Светлый фон

Снаружи орал Рингил – хрипло, но совершенно четко, по-тетаннски:

– Держаться! Держаться, мать вашу! Они умирают, как люди! Стоим все как один! Стоим!

* * *

Файлех Ракан лежал мертвый посреди улицы, с раскроенной олдрейнским топором головой. С двумя двендами он расправился – они лежали неподалеку от его ног, – но третий оказался слишком быстрым. Рингил как раз бежал к блокгаузу с искалеченным отрядом выживших и видел, как все случилось, но опоздал, не успел ничего предпринять.

Двенда, который прикончил Ракана, резко повернулся на звук шагов. Рингил атаковал. Поднял щит, чтобы заблокировать удар топором, напрягся и отбросил оружие в сторону. Другом Воронов попытался достать бедро врага. За последнюю безумную четверть часа он узнал, что олдрейнские доспехи прочны ниже колена, словно там, под тканью, есть что-то вроде поножей, защищающих голень. Выше колена сила уступала место гибкости, и черный материал, обтягивающий ноги, был тоньше. Человеческая сталь, может, не рассекала его, но для кириатской он был все равно что гнилая парусина. Рингил разрубил ногу двенды на ширину ладони, вытащил оружие и отступил. Когда тварь упала на колени, воткнул Друга Воронов ей под шлем.

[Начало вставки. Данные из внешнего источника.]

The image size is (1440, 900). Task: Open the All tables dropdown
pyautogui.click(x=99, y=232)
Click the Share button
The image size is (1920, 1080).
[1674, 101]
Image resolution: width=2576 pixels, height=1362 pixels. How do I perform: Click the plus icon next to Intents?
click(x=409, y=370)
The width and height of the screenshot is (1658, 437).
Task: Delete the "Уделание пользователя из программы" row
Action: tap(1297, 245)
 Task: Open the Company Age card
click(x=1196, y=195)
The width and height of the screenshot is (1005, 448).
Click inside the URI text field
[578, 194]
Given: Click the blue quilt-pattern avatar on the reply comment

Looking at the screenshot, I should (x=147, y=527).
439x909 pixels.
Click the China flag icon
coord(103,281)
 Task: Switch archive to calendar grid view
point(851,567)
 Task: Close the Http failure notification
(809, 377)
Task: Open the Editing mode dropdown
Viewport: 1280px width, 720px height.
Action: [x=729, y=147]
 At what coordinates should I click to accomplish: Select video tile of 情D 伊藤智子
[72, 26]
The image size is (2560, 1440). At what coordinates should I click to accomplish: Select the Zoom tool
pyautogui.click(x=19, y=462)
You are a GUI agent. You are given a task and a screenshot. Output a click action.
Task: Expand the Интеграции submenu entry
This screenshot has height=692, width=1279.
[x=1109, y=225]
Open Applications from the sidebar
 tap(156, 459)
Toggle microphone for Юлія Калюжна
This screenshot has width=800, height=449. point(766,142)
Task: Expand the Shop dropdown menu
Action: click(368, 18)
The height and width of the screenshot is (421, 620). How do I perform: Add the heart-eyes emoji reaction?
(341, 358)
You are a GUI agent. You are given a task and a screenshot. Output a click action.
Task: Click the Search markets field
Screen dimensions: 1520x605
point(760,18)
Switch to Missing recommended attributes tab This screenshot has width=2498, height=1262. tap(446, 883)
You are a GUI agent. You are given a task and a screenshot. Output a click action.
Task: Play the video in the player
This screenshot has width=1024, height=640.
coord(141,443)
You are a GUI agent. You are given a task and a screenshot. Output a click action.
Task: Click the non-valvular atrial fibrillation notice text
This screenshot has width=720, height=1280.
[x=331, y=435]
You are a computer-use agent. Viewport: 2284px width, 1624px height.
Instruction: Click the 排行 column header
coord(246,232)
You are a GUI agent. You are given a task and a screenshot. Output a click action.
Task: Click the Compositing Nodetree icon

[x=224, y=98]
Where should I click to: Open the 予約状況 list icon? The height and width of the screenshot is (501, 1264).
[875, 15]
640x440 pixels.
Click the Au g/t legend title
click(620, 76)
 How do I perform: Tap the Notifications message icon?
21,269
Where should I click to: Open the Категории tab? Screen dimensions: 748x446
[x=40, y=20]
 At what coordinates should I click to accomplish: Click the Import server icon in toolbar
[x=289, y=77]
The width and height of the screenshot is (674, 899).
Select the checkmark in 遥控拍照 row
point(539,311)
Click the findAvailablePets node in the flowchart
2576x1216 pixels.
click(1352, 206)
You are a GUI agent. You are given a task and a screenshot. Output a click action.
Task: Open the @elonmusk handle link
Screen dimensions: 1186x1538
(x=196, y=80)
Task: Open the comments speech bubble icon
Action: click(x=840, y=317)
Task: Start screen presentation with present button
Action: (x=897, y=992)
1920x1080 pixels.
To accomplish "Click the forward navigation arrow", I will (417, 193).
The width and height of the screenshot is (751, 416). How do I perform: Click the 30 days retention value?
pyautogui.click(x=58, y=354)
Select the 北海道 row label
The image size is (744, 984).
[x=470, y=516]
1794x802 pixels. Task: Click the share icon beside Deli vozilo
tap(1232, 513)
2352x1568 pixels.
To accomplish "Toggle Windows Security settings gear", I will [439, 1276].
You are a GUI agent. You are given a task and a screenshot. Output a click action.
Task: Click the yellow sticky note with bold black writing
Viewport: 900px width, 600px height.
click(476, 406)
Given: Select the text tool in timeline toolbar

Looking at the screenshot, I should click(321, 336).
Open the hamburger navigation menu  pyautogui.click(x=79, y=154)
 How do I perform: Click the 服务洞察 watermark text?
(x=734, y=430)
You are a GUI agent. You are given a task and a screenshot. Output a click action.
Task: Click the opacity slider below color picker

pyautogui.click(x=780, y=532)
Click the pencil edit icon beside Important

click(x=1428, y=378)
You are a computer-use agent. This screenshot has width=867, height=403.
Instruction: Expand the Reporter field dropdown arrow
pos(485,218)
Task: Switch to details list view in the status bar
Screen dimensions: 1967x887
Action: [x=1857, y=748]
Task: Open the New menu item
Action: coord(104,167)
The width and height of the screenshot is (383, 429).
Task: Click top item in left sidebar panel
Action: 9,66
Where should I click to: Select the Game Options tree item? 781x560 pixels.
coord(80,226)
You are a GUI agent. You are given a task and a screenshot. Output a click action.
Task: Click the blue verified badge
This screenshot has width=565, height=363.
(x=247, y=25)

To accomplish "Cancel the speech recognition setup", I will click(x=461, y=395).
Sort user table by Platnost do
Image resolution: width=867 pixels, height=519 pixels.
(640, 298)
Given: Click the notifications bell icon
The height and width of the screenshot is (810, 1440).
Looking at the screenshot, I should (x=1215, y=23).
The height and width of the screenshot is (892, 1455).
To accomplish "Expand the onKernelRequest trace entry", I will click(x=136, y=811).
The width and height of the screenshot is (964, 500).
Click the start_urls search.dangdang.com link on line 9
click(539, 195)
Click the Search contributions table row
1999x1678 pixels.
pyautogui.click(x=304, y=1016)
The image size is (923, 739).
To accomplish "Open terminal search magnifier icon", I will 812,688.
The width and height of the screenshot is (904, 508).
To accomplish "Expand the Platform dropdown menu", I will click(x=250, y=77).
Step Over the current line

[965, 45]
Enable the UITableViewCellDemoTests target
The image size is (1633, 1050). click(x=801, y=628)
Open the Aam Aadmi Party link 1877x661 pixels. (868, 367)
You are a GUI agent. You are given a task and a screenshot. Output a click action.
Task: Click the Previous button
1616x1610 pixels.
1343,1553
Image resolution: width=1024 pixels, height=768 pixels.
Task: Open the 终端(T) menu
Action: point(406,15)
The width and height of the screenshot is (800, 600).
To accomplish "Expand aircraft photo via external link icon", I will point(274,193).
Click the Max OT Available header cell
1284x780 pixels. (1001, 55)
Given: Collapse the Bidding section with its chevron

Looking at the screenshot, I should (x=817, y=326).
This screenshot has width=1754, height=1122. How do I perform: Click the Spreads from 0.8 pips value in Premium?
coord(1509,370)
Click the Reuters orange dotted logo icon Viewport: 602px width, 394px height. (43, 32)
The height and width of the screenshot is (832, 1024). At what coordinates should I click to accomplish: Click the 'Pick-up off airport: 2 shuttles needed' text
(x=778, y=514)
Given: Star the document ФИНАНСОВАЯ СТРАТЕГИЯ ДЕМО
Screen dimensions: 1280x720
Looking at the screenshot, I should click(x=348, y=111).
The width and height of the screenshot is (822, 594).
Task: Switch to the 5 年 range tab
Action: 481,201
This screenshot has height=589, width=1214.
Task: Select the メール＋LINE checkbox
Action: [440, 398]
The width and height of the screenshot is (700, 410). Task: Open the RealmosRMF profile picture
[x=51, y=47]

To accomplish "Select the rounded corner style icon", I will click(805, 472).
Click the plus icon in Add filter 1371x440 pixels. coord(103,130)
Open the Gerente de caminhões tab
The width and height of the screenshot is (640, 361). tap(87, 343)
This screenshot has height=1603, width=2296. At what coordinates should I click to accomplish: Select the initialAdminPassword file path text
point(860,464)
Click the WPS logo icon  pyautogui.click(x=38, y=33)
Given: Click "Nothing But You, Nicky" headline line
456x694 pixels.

Прием становился привычным.

Он завертел головой. Остатки Ракановских патрулей отступили к блокгаузу, как и планировалось, но надвигающиеся со всех сторон двенды их сильно прижали. Он насчитал четверых гвардейцев – нет, троих; вот еще один упал в грязь, сраженный клинком двенды, с фонтаном крови, бьющим из наполовину рассеченной шеи, – еще четверо были у него за спиной, причем один не в лучшей форме.

И со всех сторон, посверкивая крошечными язычками синего пламени, приближались двенды. Крин громыхнул у него в голове, огнем написал ответ позади глаз.

Он поставил сапог на шлем мертвого двенды, повернул голову и рубанул Другом Воронов. Понадобилось три отчаянных, жестоких удара, чтобы отделить голову от тела. Он наклонился – чувствуя, как губы кривятся в странной улыбке, – и сунул левую руку в кровавое месиво у основания шлема. Плоть, трубки – и грубый обрубок хребта. Рингил ухватил кость покрепче, поднял голову в шлеме и зашагал к ступенькам блокгауза.

Поднял свою добычу так, чтобы ее было хорошо видно в свете факелов. Набрал полные легкие воздуха и заорал:

– Держаться! Держаться, мать вашу! Они умирают, как люди! Стоим все как один! Стоим!

На мгновение все словно замерло. Даже двенды приостановили натиск. Свет факелов ложился горячими желтыми отблесками на черный изгиб олдрейнского шлема. Кровь бежала по ладони и запястью Рингила.